Screenshot grounding data
>>>

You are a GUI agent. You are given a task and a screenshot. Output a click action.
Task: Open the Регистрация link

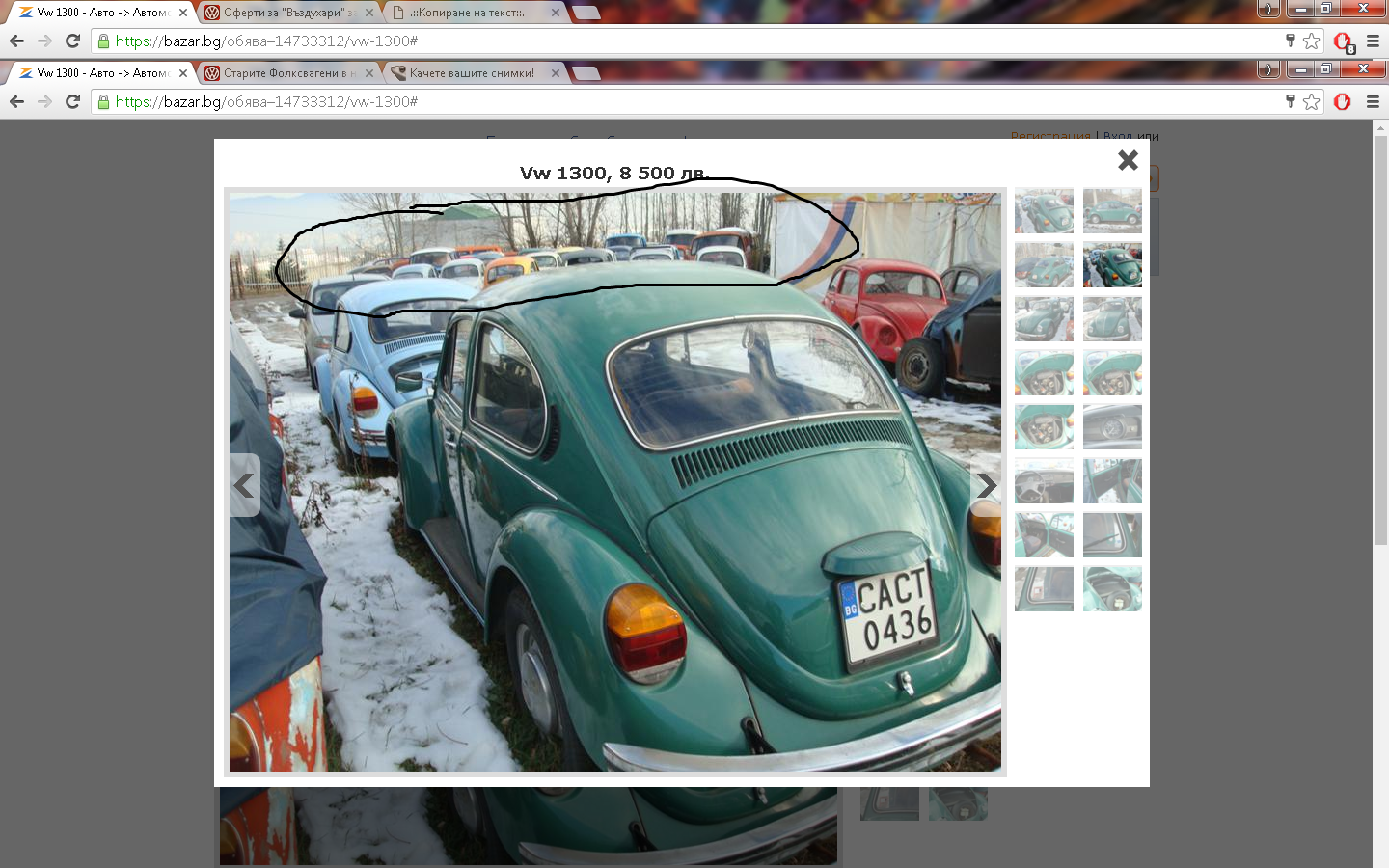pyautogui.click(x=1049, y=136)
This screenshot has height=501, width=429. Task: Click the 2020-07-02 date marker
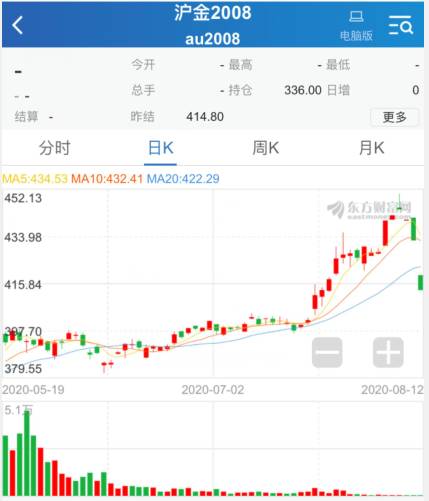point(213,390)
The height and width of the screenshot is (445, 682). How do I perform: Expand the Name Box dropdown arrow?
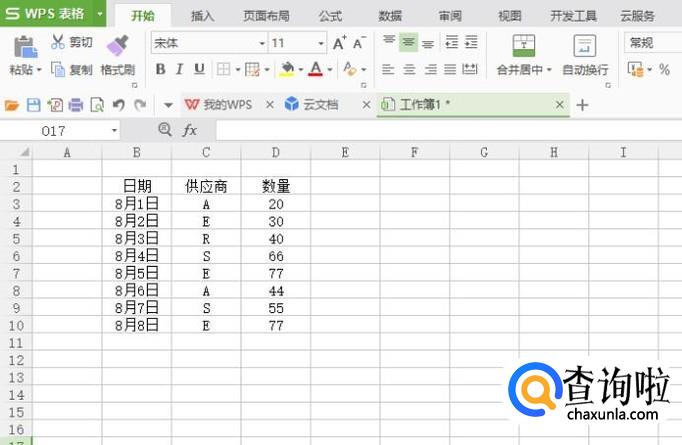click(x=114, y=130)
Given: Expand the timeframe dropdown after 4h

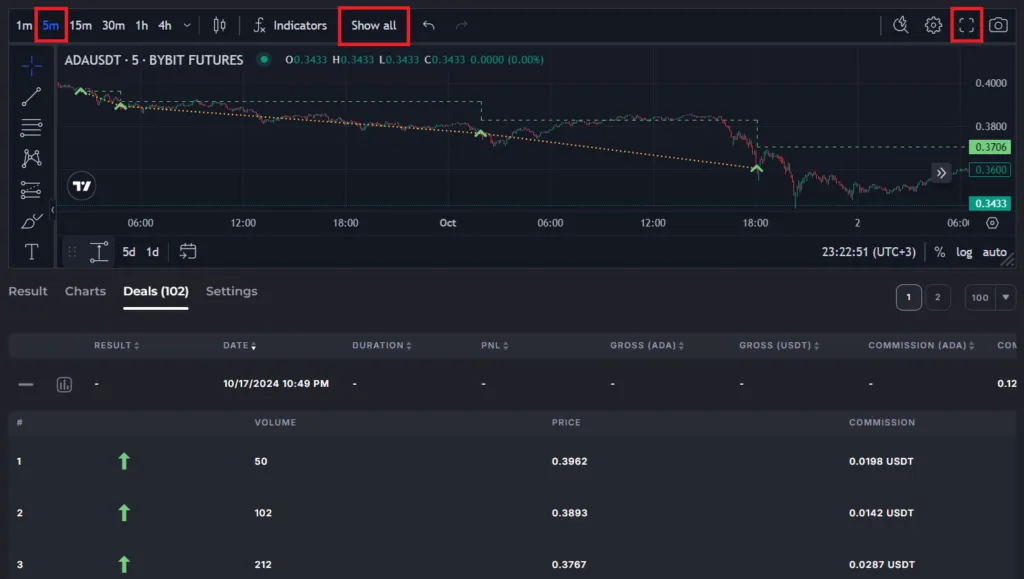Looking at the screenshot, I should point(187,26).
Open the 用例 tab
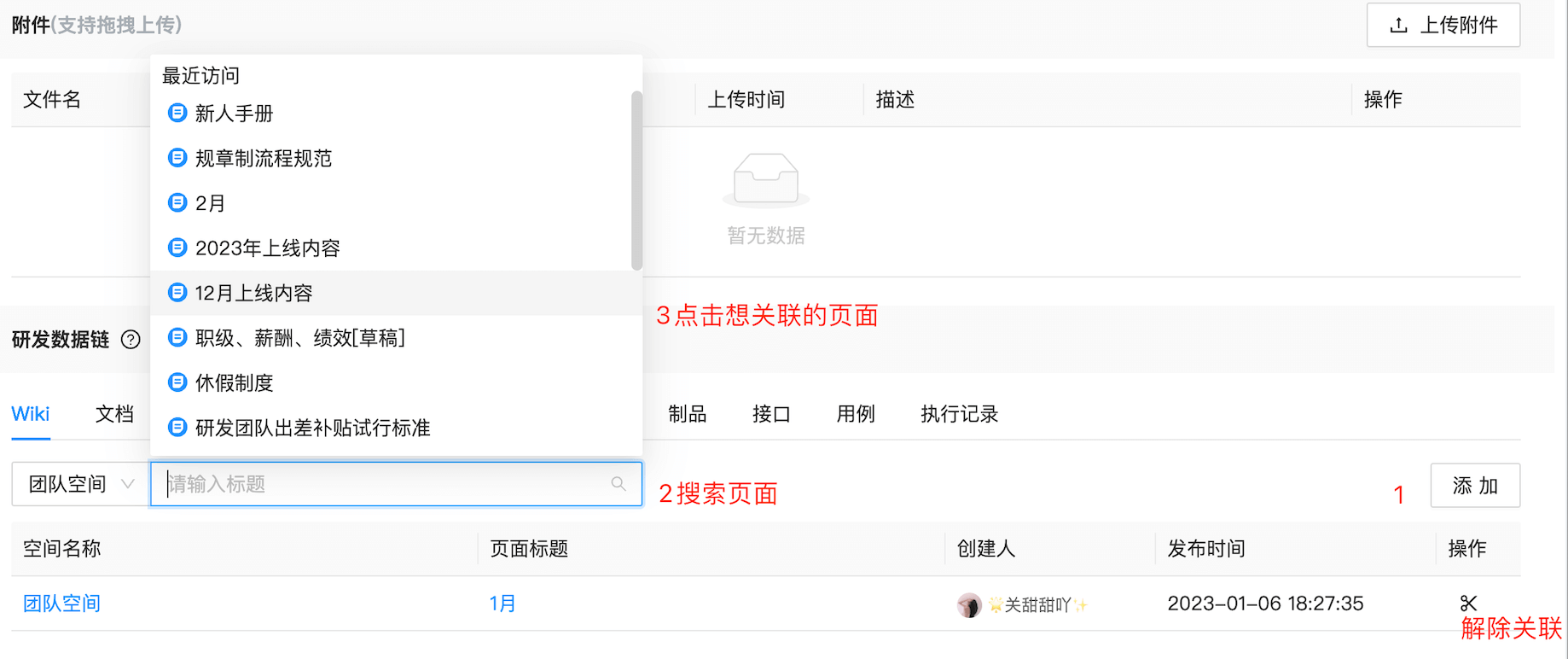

<<<

Task goal: Restate the data above word for word. Skip every picture.

Written solution:
You are a GUI agent. You are given a task and a screenshot. Output a click action.
Task: Open the Регистрация link

pyautogui.click(x=1049, y=136)
This screenshot has height=501, width=429. Task: Click the 2020-07-02 date marker
point(213,390)
The height and width of the screenshot is (445, 682). How do I perform: Expand the Name Box dropdown arrow?
click(x=114, y=130)
Given: Expand the timeframe dropdown after 4h

Looking at the screenshot, I should point(187,26).
Open the 用例 tab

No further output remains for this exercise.